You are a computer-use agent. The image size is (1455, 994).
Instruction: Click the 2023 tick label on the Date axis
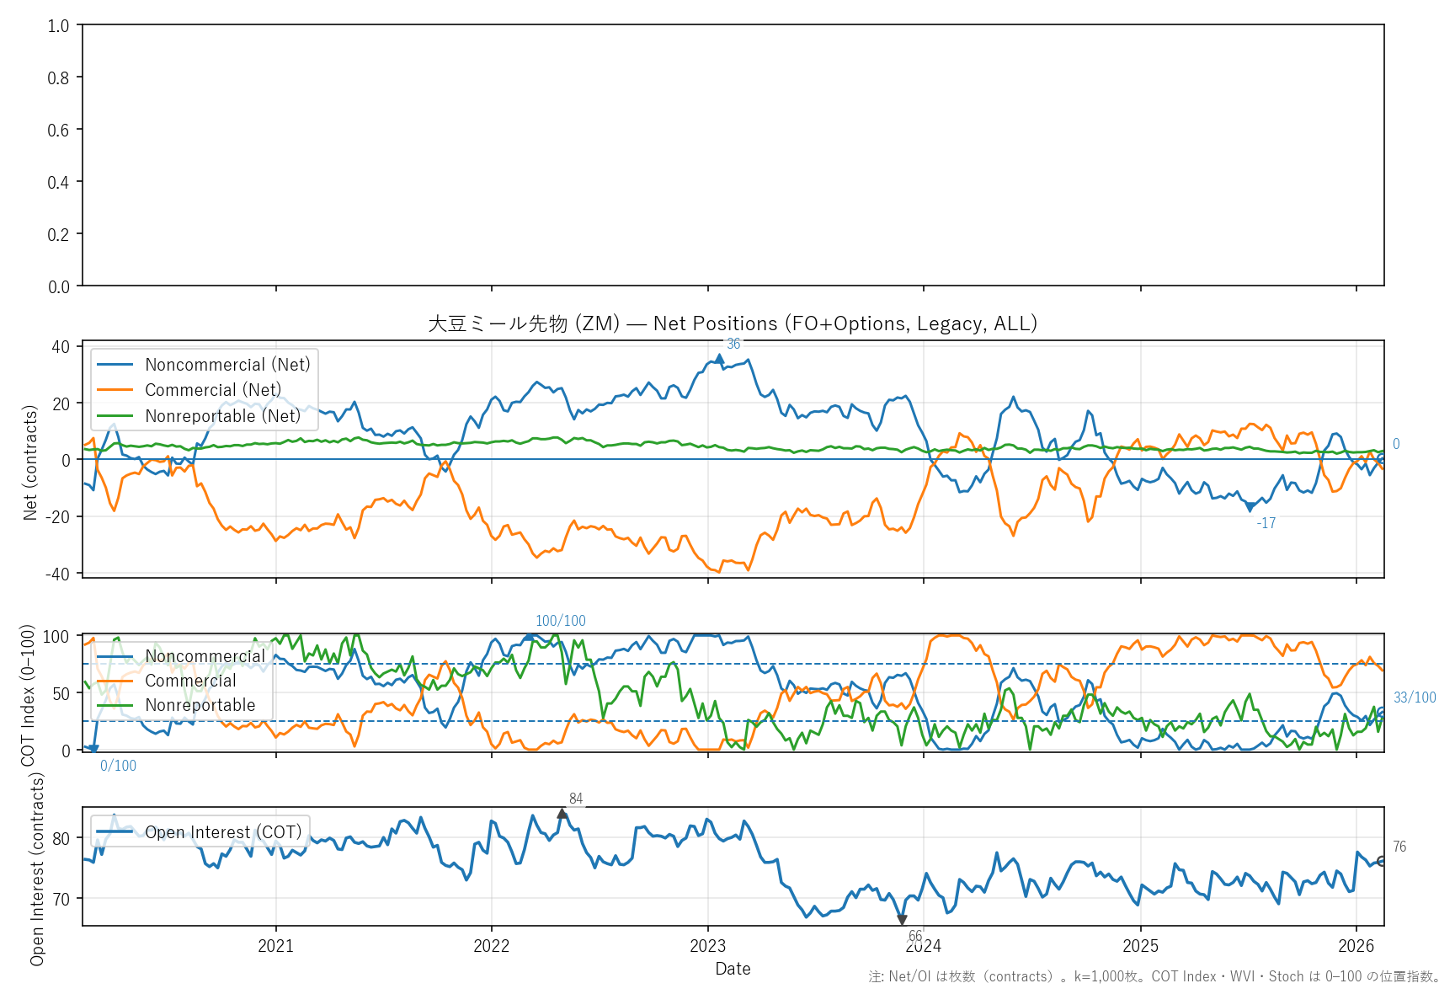[707, 945]
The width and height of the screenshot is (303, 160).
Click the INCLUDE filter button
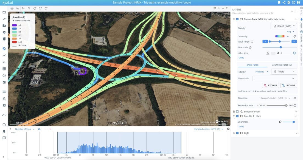[x=288, y=85]
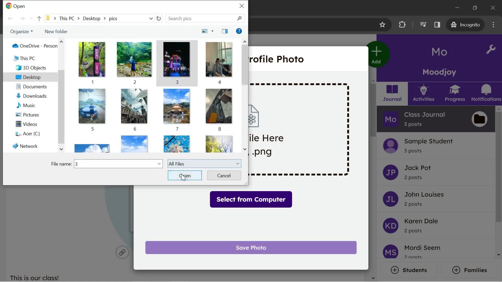Click the bookmark/save icon in browser
Image resolution: width=502 pixels, height=282 pixels.
[382, 25]
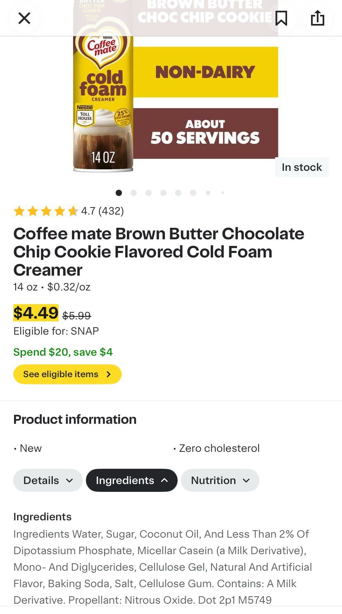Tap the share icon
The image size is (342, 614).
(x=317, y=18)
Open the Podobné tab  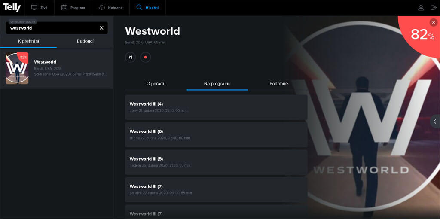278,84
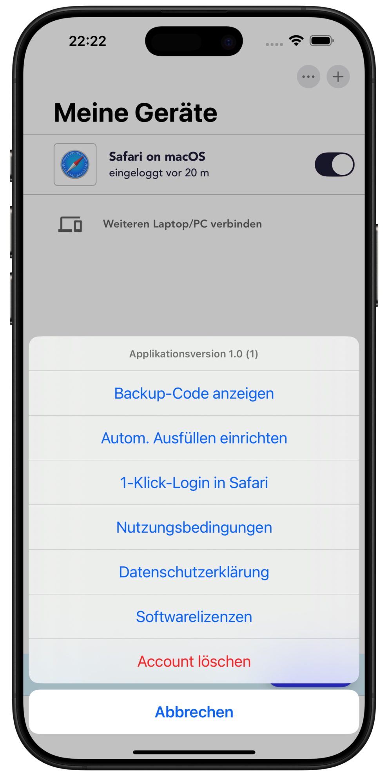Tap the home indicator bar

[x=194, y=752]
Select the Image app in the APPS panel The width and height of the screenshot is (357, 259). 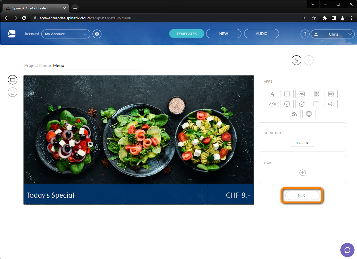(x=302, y=94)
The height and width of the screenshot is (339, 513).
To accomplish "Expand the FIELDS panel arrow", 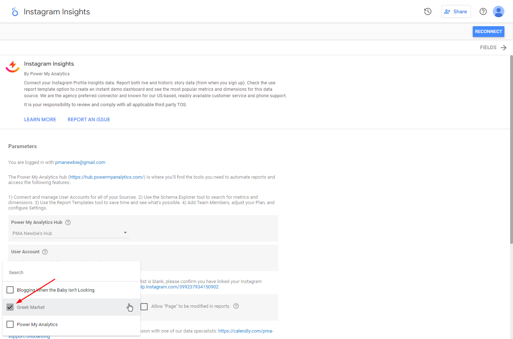I will [x=504, y=48].
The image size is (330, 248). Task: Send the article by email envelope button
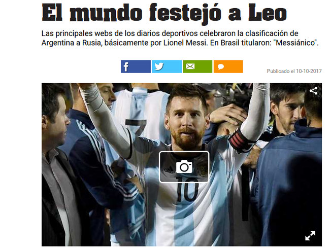coord(197,66)
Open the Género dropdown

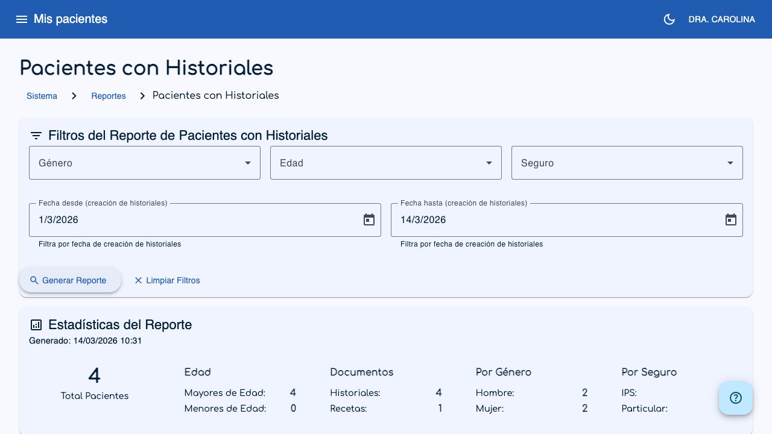(145, 162)
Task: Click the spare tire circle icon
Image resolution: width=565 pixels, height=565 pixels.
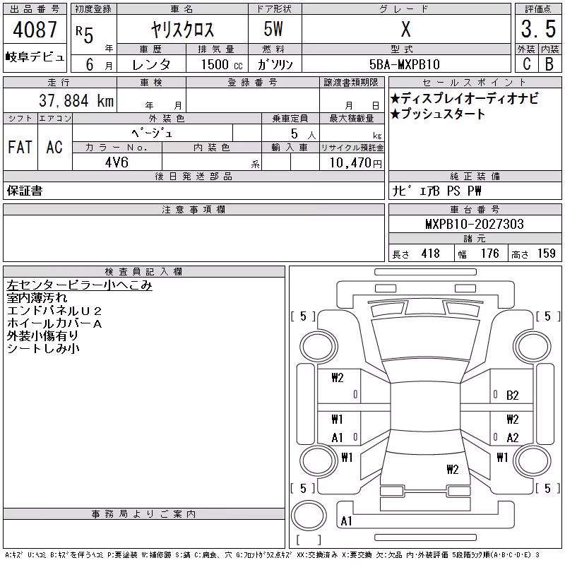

#### INSTRUCTIONS FOR THE TASK:
Quote exactly, and nothing besides, the lines from the one with "Open the Género dropdown" through the end of the records above; include both ends and omit the pictures.

#### SOLUTION BELOW:
Open the Género dropdown

(145, 162)
Task: Click the spare tire circle icon
Image resolution: width=565 pixels, height=565 pixels.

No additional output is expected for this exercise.